A case in point is what has happened to many of us in 2020. Within the space of days, we went from working in an office to working at home. From picking up the kids at daycare to sharing the home office/classroom with them every day. From eating out five times a week to baking our own bread. It has been — and continues to be — crazy and exhausting for everyone. In those first weeks, having a completed project ready to turn in meant I had a little bit of downtime to breathe between Zoom meetings. I could actually enjoy being at home.
Turning Maintenance Activities into Finish Line Sprints
Much of my career was spent working on what I call “maintenance activities.” Those are the kinds of tasks that have no deadline but just have to be done, over and over again. Think lawn mowing, checking website links, or doing dishes. Other activities end only at clock-out time, like assembly line work.
The motivational issue with maintenance activities is that they never end. Because there is no deadline, the Goal Gradient Effect never kicks in, and the task feels like slow drudgery.
For some people, working on a maintenance task is all about avoiding failure. Fails fall on a continuum and vary between individuals. For me, a lawn mowing fail is when the homeowner’s association calls me out; for my fastidious neighbor, a fail is when the grass is over 2.5 inches tall. (I think he uses a ruler)
Motivation can come from turning a maintenance activity into a Finish Line activity. At home, one of my favorite tools is a timer. Can I finish cleaning the kitchen in 15 minutes? It’s a sprint to get that last dish in the dishwasher before the for timer goes off.
Breaking an ongoing task into measurable units helps make it seem more doable; setting goals for completion turns it into a finish line activity. Quantifying the task helps. Most library catalogers I know keep track of their progress by cartloads of books. Even though they may have shelves full of books waiting for them, they mark the completion of a cart as a milestone, and they expect to complete that cart within a specified period of time.
Quantifying the Task
Any big task can be broken down into manageable units that become sprints.

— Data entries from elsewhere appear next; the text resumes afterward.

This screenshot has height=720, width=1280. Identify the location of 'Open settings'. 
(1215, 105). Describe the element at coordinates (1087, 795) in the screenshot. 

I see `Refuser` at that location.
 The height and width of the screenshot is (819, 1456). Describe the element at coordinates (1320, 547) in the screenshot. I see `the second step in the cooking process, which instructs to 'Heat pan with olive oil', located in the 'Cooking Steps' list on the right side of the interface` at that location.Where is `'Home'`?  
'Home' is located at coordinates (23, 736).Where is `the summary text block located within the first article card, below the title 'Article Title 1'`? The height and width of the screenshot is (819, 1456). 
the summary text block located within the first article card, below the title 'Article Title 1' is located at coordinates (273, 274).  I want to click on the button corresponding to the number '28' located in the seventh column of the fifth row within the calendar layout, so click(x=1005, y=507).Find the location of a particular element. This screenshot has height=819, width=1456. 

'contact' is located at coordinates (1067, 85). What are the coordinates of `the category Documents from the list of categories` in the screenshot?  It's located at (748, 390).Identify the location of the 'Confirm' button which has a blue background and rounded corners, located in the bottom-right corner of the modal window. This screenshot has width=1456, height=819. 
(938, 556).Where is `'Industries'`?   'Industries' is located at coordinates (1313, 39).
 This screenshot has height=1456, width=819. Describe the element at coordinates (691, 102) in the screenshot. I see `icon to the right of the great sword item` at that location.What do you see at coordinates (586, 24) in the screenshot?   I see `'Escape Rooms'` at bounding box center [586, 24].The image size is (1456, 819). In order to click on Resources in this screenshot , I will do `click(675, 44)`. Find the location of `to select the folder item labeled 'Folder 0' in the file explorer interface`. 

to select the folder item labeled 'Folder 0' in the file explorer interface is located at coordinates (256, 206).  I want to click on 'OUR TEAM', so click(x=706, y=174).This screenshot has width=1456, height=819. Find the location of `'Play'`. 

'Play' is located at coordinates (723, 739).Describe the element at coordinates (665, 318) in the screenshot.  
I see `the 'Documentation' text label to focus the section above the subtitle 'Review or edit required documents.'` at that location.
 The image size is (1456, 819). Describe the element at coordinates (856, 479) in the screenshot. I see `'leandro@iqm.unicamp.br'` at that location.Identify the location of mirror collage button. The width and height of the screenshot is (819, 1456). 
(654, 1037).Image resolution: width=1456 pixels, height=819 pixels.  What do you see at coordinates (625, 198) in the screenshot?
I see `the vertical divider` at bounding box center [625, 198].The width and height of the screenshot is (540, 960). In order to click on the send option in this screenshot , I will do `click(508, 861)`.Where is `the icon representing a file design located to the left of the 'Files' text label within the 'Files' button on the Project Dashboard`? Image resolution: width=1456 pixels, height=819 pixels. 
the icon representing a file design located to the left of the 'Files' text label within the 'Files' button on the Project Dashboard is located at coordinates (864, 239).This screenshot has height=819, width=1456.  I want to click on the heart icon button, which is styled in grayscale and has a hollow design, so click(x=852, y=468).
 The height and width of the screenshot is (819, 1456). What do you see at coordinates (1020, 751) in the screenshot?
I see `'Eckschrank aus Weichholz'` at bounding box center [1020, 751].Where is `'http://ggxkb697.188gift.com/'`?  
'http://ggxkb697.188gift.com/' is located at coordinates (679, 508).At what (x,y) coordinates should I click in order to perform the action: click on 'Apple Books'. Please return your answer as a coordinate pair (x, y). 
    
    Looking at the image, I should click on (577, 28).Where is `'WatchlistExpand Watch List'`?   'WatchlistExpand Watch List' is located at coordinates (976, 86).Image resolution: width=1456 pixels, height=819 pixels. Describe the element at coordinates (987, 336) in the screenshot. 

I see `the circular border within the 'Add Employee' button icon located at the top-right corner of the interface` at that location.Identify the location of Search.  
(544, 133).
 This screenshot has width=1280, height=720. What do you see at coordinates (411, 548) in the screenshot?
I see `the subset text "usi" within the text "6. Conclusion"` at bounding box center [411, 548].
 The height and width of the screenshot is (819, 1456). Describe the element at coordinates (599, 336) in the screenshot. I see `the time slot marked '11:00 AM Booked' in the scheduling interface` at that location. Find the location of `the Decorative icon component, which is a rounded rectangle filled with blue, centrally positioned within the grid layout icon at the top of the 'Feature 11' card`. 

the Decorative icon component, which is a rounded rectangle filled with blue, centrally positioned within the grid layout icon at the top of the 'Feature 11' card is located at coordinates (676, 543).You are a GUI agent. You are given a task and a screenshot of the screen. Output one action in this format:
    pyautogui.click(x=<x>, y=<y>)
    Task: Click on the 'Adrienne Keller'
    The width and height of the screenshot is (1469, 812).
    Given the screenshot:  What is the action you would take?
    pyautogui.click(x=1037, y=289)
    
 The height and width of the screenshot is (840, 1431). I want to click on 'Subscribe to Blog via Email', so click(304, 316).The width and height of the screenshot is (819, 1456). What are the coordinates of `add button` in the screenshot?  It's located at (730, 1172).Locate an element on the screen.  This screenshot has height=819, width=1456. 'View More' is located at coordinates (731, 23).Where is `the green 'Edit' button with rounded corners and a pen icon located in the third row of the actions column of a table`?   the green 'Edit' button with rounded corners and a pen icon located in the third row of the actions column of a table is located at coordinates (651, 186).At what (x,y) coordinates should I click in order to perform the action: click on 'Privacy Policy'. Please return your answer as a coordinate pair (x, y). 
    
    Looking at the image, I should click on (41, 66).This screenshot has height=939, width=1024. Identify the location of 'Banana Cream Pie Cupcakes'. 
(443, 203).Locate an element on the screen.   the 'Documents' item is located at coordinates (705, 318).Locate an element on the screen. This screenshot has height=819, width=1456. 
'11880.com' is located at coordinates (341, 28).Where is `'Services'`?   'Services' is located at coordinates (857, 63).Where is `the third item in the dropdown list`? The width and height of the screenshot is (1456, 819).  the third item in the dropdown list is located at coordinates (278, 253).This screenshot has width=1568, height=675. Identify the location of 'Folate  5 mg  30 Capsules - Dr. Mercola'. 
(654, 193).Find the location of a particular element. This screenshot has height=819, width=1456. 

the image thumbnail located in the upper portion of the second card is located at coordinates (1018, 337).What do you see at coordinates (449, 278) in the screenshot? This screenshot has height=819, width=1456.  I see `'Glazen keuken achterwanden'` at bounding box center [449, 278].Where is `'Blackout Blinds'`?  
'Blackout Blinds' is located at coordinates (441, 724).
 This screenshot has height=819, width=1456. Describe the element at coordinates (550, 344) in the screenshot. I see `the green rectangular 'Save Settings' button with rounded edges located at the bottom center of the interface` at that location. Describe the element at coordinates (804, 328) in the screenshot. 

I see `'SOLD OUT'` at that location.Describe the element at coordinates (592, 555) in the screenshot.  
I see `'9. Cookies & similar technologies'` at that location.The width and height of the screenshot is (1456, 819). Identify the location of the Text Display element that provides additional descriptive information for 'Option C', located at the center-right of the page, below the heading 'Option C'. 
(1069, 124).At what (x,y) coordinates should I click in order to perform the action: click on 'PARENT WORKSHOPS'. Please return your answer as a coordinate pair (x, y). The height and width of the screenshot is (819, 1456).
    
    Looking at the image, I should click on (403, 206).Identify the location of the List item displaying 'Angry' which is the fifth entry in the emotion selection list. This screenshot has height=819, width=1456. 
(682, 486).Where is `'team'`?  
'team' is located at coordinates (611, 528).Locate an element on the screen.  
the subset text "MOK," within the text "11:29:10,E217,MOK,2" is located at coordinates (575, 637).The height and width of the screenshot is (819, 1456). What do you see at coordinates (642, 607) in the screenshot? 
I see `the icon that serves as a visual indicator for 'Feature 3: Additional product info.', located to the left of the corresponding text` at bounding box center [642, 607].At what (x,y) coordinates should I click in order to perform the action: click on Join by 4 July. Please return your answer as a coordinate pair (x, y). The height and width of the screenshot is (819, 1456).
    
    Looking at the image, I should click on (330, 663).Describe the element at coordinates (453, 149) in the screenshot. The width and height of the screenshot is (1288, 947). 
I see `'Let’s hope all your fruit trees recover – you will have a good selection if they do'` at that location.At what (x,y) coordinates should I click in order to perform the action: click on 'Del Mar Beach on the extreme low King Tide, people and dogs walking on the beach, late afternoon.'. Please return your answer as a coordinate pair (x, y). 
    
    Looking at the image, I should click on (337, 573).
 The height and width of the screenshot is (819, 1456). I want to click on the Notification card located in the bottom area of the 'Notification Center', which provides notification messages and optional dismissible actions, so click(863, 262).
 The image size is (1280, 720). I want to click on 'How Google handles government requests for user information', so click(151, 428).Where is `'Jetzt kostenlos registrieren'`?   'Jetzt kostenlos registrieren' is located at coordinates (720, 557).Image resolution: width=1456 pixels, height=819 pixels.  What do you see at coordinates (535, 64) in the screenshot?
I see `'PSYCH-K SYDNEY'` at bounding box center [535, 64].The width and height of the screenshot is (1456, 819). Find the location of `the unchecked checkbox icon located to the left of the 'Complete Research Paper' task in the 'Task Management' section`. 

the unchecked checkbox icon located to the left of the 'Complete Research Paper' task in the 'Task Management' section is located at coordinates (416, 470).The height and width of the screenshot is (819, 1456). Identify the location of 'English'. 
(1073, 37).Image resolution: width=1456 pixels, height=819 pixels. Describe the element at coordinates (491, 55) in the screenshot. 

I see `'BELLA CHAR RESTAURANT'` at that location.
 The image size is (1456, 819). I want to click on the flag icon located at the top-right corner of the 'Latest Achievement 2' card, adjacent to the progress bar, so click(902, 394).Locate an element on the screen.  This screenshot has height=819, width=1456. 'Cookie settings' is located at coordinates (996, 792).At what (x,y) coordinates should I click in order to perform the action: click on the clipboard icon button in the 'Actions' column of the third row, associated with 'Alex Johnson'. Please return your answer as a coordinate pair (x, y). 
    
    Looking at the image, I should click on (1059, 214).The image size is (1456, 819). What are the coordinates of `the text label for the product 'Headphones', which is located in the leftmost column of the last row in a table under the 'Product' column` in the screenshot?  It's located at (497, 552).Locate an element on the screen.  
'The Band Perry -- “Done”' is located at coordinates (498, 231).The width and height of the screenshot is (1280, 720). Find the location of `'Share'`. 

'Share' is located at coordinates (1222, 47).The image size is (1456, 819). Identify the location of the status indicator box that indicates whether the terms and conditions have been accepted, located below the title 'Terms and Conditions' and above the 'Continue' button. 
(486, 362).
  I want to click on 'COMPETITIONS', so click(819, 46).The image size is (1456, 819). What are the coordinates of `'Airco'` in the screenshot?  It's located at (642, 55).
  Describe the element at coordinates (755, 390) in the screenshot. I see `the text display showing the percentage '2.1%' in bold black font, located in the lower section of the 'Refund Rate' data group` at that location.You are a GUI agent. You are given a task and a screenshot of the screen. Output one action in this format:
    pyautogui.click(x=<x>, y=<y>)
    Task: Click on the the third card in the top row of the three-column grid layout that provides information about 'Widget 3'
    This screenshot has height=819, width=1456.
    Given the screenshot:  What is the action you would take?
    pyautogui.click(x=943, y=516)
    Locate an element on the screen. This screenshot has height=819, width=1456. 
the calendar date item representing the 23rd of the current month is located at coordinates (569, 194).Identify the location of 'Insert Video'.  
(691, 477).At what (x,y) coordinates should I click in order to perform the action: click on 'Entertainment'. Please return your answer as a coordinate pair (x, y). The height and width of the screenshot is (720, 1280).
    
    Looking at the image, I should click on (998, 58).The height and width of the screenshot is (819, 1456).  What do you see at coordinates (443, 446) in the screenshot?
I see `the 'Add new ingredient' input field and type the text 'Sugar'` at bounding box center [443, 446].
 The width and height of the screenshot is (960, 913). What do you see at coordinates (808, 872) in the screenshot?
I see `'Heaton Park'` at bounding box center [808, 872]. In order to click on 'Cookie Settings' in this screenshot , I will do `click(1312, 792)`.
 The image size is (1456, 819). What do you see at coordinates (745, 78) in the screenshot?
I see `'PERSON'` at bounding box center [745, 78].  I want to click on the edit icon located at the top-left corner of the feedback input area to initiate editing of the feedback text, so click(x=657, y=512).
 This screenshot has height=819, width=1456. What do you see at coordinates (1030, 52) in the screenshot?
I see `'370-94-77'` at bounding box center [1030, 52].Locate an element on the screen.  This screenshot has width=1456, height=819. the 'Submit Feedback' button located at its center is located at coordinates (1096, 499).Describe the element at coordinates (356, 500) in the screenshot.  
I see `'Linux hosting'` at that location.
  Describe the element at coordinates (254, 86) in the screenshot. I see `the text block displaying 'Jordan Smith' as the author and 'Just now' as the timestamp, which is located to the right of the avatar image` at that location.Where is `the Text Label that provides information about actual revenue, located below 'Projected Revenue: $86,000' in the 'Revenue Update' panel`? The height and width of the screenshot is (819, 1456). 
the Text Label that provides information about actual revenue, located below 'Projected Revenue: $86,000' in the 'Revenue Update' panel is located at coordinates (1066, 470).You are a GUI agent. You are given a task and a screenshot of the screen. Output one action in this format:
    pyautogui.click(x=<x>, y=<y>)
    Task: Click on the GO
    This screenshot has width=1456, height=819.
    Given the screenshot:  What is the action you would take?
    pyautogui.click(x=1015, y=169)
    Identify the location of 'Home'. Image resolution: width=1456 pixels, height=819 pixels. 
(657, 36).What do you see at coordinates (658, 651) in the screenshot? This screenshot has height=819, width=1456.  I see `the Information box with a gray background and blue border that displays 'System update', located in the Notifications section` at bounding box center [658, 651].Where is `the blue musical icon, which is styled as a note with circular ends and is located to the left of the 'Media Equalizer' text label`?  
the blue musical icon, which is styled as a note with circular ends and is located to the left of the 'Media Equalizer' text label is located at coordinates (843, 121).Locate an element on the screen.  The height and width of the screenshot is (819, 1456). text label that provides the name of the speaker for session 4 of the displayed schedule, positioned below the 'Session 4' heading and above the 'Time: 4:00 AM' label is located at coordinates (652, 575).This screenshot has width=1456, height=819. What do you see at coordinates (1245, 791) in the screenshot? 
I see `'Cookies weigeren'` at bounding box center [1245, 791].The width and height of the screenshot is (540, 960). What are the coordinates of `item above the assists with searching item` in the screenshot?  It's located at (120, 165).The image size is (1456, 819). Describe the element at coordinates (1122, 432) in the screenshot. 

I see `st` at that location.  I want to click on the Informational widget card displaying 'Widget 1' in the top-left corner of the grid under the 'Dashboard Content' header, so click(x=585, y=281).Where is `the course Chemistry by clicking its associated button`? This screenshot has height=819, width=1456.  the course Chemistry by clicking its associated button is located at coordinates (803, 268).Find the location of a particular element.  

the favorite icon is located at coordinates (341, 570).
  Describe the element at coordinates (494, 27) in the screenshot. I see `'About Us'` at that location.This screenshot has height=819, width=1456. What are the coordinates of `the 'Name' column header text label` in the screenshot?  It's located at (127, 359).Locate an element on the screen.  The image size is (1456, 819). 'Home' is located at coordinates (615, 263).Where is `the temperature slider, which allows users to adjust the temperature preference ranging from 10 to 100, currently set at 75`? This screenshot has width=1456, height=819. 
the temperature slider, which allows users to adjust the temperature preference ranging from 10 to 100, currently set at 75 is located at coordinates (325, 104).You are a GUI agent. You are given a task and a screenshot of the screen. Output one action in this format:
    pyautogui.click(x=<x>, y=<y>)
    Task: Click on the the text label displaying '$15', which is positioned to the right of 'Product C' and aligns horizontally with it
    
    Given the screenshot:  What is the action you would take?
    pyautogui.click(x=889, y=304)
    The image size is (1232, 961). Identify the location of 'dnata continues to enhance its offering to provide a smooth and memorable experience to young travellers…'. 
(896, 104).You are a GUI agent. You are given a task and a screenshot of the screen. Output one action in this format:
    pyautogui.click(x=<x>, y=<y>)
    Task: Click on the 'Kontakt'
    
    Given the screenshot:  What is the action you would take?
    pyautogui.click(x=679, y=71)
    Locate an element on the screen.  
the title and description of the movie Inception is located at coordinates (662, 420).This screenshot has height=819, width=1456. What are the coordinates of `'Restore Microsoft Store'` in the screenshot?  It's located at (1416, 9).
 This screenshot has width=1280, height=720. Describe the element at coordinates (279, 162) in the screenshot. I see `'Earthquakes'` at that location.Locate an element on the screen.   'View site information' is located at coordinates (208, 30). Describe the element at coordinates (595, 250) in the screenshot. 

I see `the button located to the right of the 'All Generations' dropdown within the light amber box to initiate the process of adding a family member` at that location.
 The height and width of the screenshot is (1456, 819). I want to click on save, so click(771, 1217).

If you can find a way to quantify the task (one cart of books, one load of dishes, 2 loads of laundry) and set a time limit on it, you’ve set up a SMART goal. The time limit kicks in the Goal Gradient Effect. And I always add some sort of treat for myself when I cross a finish line to kick the motivation up a bit higher.
When I was an undergraduate English major, I would take the novel-a-week assigned in each literature class and look at the total number of pages in the assignment. I knew I could read (and comprehend) about 60 pages an hour. Then I would set my deadline for finishing the first 60 pages, take a break, and move on to the next 60 pages. At the end of the novel, even with 3 more waiting to be completed that week, I would hang out with friends for a while because I had crossed one finish line. The next race hadn’t started yet.
Summing up
Motivation is the most difficult part of time management for many of us. I can sit in my chair and make a perfect plan for my day but still do absolutely nothing. Procrastination is an easy default.
Nonetheless, long-term goals often require completing boring tasks. And dishes have to be washed, no matter how much you hate doing it.
Playing a few mind games with yourself can increase motivation and help you finish more “have to” tasks in less time. Turn these tasks into mini-races to a finish line with a prize when you get there. That will leverage the Goal Gradient Effect and increase the time you have for fun. That’s productivity, Messy Desk style.